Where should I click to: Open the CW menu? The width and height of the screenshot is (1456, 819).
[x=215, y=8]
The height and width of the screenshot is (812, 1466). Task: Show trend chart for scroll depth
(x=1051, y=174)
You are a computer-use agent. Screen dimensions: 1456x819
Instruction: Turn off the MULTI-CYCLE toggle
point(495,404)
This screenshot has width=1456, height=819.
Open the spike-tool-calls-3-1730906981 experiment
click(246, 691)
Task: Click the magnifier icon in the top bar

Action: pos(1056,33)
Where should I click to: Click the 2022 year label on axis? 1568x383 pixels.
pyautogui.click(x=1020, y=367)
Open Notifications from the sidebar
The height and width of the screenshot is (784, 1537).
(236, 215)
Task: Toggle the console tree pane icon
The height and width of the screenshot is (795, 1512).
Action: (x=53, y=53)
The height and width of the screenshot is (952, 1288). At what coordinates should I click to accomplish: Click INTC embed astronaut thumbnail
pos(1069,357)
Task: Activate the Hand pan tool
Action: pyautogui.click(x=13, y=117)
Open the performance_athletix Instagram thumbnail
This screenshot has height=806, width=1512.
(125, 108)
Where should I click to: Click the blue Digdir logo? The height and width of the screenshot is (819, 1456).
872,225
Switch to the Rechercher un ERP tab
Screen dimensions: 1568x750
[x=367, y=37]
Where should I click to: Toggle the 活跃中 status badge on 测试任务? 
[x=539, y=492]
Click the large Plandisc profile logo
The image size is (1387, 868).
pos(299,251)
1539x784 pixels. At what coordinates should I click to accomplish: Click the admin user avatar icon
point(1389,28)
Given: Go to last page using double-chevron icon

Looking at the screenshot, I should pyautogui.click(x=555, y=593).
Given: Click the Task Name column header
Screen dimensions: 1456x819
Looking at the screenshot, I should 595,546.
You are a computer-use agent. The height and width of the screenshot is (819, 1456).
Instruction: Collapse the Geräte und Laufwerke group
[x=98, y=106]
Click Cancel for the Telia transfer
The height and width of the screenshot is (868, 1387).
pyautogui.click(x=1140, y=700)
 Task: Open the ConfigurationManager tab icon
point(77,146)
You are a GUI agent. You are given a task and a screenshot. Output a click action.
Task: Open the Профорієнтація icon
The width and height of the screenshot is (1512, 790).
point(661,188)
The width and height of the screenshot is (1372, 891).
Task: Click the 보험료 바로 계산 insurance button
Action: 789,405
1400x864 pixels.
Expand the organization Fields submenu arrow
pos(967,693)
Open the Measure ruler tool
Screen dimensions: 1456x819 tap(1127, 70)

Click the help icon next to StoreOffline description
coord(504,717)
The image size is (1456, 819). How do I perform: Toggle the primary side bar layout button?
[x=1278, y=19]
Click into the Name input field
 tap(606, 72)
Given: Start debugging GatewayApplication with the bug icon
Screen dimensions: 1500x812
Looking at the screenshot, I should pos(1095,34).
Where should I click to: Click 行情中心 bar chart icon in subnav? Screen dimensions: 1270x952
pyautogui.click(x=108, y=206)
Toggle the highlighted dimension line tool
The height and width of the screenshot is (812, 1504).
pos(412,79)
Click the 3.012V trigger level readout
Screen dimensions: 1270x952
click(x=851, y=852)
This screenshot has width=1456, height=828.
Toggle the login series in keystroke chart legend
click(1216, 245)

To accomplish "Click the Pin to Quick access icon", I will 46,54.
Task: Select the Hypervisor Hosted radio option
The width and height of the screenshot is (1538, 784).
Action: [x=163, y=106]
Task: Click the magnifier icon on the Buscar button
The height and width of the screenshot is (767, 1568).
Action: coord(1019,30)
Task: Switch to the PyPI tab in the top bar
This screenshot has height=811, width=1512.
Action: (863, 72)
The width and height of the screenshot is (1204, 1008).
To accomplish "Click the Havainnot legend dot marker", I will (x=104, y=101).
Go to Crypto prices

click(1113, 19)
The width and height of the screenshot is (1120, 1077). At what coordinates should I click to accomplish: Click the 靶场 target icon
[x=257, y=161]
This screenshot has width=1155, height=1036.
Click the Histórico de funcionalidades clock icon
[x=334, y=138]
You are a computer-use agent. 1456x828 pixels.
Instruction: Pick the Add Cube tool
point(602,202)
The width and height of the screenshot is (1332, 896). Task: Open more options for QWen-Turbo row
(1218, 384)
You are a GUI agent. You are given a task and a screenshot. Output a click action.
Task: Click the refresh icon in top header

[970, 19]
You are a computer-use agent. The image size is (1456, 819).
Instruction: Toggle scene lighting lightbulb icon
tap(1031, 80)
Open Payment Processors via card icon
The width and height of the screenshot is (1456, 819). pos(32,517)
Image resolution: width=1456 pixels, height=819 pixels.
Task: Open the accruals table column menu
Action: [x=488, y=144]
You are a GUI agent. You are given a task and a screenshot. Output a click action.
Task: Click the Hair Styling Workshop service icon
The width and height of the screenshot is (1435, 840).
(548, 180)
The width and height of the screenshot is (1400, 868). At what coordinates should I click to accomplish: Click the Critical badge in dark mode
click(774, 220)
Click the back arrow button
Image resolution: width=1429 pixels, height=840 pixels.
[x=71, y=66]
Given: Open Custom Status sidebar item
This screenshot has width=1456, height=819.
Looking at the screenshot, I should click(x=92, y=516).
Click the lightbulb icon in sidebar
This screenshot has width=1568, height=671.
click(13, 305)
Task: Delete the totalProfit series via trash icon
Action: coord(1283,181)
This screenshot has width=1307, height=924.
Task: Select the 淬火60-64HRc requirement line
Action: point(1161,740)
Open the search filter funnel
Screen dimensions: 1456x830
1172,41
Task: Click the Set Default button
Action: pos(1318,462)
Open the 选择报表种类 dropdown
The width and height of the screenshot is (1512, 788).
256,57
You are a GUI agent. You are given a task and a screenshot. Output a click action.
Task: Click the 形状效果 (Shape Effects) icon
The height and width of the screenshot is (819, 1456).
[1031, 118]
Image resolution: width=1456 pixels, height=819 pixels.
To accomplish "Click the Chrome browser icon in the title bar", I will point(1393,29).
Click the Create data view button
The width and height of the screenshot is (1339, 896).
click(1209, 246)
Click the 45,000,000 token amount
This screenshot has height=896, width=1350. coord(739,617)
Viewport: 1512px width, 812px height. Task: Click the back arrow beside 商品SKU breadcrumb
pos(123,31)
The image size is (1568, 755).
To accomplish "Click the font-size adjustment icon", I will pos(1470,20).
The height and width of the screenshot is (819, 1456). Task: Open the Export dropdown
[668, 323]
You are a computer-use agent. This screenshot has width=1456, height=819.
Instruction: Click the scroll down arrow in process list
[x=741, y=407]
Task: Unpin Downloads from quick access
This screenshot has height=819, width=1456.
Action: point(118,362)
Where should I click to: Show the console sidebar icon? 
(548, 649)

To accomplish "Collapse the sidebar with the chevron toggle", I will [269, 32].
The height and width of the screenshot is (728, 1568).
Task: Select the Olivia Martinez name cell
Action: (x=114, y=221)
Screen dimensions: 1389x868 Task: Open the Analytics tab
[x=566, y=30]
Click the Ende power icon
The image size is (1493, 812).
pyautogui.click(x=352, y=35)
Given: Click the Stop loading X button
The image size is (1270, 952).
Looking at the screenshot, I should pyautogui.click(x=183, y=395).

WHAT THE TASK ASKS: Using the material above, find each line that holds "access" and copy that line.

OUTPUT BELOW:
To accomplish "Click the Pin to Quick access icon", I will 46,54.
Task: Unpin Downloads from quick access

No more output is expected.